Give the data again in full. Keep every line the same.

*****

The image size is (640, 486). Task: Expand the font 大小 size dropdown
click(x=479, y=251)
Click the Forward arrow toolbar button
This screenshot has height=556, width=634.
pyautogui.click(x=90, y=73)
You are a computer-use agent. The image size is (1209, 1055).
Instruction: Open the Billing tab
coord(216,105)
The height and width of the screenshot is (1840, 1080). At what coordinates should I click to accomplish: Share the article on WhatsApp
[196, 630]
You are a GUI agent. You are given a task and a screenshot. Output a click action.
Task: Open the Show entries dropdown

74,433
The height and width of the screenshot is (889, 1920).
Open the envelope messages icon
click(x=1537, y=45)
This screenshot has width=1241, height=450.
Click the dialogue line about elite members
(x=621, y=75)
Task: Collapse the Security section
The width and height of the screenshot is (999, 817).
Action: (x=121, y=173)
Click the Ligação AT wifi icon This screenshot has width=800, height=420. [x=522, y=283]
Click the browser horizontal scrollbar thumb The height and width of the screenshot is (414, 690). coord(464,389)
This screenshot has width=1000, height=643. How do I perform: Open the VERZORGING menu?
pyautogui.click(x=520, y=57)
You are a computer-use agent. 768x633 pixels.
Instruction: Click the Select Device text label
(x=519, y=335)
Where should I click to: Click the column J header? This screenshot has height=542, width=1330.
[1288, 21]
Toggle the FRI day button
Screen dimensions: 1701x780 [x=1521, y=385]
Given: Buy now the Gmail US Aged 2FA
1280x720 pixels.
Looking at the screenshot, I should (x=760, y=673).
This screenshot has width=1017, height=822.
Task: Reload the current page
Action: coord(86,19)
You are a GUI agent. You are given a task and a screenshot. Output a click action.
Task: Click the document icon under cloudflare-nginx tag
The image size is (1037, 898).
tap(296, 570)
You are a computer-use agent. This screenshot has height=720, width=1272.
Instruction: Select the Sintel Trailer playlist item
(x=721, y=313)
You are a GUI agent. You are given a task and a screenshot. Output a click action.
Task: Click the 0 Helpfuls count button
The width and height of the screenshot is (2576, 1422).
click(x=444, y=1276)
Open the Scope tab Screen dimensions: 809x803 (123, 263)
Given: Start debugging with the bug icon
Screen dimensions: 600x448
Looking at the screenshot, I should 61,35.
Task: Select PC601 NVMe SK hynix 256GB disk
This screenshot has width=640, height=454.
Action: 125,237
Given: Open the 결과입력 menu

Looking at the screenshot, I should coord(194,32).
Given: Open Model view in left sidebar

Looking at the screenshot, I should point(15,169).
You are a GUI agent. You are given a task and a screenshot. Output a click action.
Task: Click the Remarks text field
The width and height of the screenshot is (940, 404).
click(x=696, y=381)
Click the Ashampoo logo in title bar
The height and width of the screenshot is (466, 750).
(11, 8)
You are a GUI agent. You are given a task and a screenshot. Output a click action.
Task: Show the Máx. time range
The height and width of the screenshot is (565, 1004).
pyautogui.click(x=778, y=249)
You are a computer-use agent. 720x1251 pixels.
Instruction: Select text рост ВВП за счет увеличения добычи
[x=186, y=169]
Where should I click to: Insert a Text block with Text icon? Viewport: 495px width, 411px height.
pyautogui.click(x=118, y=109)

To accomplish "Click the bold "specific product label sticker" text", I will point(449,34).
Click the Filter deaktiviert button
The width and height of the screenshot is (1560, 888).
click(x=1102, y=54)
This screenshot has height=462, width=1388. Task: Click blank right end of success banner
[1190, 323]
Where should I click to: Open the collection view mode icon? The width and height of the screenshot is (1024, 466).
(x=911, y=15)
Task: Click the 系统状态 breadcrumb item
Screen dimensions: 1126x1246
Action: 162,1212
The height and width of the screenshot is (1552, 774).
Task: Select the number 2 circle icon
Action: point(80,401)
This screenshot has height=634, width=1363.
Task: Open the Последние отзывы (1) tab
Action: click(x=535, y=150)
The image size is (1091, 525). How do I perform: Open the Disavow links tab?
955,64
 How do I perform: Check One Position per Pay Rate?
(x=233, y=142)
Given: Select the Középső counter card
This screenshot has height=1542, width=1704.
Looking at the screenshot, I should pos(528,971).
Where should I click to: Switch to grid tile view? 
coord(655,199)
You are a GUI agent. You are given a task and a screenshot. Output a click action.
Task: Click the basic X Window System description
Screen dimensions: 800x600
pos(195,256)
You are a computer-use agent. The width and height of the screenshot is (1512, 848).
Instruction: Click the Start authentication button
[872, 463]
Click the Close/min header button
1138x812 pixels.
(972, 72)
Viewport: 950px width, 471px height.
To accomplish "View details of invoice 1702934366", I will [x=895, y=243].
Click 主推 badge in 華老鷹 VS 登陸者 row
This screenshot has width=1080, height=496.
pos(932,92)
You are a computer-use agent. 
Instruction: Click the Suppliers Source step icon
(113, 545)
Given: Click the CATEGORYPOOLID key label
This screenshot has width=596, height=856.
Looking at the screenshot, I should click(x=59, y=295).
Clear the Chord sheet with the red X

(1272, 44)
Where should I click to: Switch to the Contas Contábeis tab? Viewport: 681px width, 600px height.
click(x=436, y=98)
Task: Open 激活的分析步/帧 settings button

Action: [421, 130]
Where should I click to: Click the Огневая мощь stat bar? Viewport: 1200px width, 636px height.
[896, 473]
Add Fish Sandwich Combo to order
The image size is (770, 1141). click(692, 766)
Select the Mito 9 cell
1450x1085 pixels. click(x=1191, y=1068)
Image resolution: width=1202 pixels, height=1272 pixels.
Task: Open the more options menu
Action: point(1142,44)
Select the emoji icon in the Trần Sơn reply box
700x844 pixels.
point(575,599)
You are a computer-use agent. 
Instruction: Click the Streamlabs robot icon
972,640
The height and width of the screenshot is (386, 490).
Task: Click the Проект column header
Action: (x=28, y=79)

*****

▶ _EXPECTED ANSWER_:
The image size is (640, 486). Task: Expand the font 大小 size dropdown
click(x=479, y=251)
Click the Forward arrow toolbar button
This screenshot has height=556, width=634.
pyautogui.click(x=90, y=73)
You are a computer-use agent. The image size is (1209, 1055).
Instruction: Open the Billing tab
coord(216,105)
The height and width of the screenshot is (1840, 1080). At what coordinates should I click to accomplish: Share the article on WhatsApp
[196, 630]
You are a GUI agent. You are given a task and a screenshot. Output a click action.
Task: Open the Show entries dropdown

74,433
The height and width of the screenshot is (889, 1920).
Open the envelope messages icon
click(x=1537, y=45)
This screenshot has width=1241, height=450.
Click the dialogue line about elite members
(x=621, y=75)
Task: Collapse the Security section
The width and height of the screenshot is (999, 817).
Action: (x=121, y=173)
Click the Ligação AT wifi icon This screenshot has width=800, height=420. [x=522, y=283]
Click the browser horizontal scrollbar thumb The height and width of the screenshot is (414, 690). coord(464,389)
This screenshot has width=1000, height=643. How do I perform: Open the VERZORGING menu?
pyautogui.click(x=520, y=57)
You are a computer-use agent. 768x633 pixels.
Instruction: Click the Select Device text label
(x=519, y=335)
Where should I click to: Click the column J header? This screenshot has height=542, width=1330.
[1288, 21]
Toggle the FRI day button
Screen dimensions: 1701x780 [x=1521, y=385]
Given: Buy now the Gmail US Aged 2FA
1280x720 pixels.
Looking at the screenshot, I should (x=760, y=673).
This screenshot has width=1017, height=822.
Task: Reload the current page
Action: coord(86,19)
You are a GUI agent. You are given a task and a screenshot. Output a click action.
Task: Click the document icon under cloudflare-nginx tag
The image size is (1037, 898).
tap(296, 570)
You are a computer-use agent. This screenshot has height=720, width=1272.
Instruction: Select the Sintel Trailer playlist item
(x=721, y=313)
You are a GUI agent. You are given a task and a screenshot. Output a click action.
Task: Click the 0 Helpfuls count button
The width and height of the screenshot is (2576, 1422).
click(x=444, y=1276)
Open the Scope tab Screen dimensions: 809x803 (123, 263)
Given: Start debugging with the bug icon
Screen dimensions: 600x448
Looking at the screenshot, I should 61,35.
Task: Select PC601 NVMe SK hynix 256GB disk
This screenshot has width=640, height=454.
Action: 125,237
Given: Open the 결과입력 menu

Looking at the screenshot, I should coord(194,32).
Given: Open Model view in left sidebar

Looking at the screenshot, I should point(15,169).
You are a GUI agent. You are given a task and a screenshot. Output a click action.
Task: Click the Remarks text field
The width and height of the screenshot is (940, 404).
click(x=696, y=381)
Click the Ashampoo logo in title bar
The height and width of the screenshot is (466, 750).
(11, 8)
You are a GUI agent. You are given a task and a screenshot. Output a click action.
Task: Show the Máx. time range
The height and width of the screenshot is (565, 1004).
pyautogui.click(x=778, y=249)
You are a computer-use agent. 720x1251 pixels.
Instruction: Select text рост ВВП за счет увеличения добычи
[x=186, y=169]
Where should I click to: Insert a Text block with Text icon? Viewport: 495px width, 411px height.
pyautogui.click(x=118, y=109)

To accomplish "Click the bold "specific product label sticker" text", I will point(449,34).
Click the Filter deaktiviert button
The width and height of the screenshot is (1560, 888).
click(x=1102, y=54)
This screenshot has height=462, width=1388. Task: Click blank right end of success banner
[1190, 323]
Where should I click to: Open the collection view mode icon? The width and height of the screenshot is (1024, 466).
(x=911, y=15)
Task: Click the 系统状态 breadcrumb item
Screen dimensions: 1126x1246
Action: 162,1212
The height and width of the screenshot is (1552, 774).
Task: Select the number 2 circle icon
Action: point(80,401)
This screenshot has height=634, width=1363.
Task: Open the Последние отзывы (1) tab
Action: click(x=535, y=150)
The image size is (1091, 525). How do I perform: Open the Disavow links tab?
955,64
 How do I perform: Check One Position per Pay Rate?
(x=233, y=142)
Given: Select the Középső counter card
This screenshot has height=1542, width=1704.
Looking at the screenshot, I should pos(528,971).
Where should I click to: Switch to grid tile view? 
coord(655,199)
You are a GUI agent. You are given a task and a screenshot. Output a click action.
Task: Click the basic X Window System description
Screen dimensions: 800x600
pos(195,256)
You are a computer-use agent. The width and height of the screenshot is (1512, 848).
Instruction: Click the Start authentication button
[872, 463]
Click the Close/min header button
1138x812 pixels.
(972, 72)
Viewport: 950px width, 471px height.
To accomplish "View details of invoice 1702934366", I will [x=895, y=243].
Click 主推 badge in 華老鷹 VS 登陸者 row
This screenshot has width=1080, height=496.
pos(932,92)
You are a computer-use agent. 
Instruction: Click the Suppliers Source step icon
(113, 545)
Given: Click the CATEGORYPOOLID key label
This screenshot has width=596, height=856.
Looking at the screenshot, I should click(x=59, y=295).
Clear the Chord sheet with the red X

(1272, 44)
Where should I click to: Switch to the Contas Contábeis tab? Viewport: 681px width, 600px height.
click(x=436, y=98)
Task: Open 激活的分析步/帧 settings button

Action: [421, 130]
Where should I click to: Click the Огневая мощь stat bar? Viewport: 1200px width, 636px height.
[896, 473]
Add Fish Sandwich Combo to order
The image size is (770, 1141). click(692, 766)
Select the Mito 9 cell
1450x1085 pixels. click(x=1191, y=1068)
Image resolution: width=1202 pixels, height=1272 pixels.
Task: Open the more options menu
Action: point(1142,44)
Select the emoji icon in the Trần Sơn reply box
700x844 pixels.
point(575,599)
You are a computer-use agent. 
Instruction: Click the Streamlabs robot icon
972,640
The height and width of the screenshot is (386, 490).
Task: Click the Проект column header
Action: (x=28, y=79)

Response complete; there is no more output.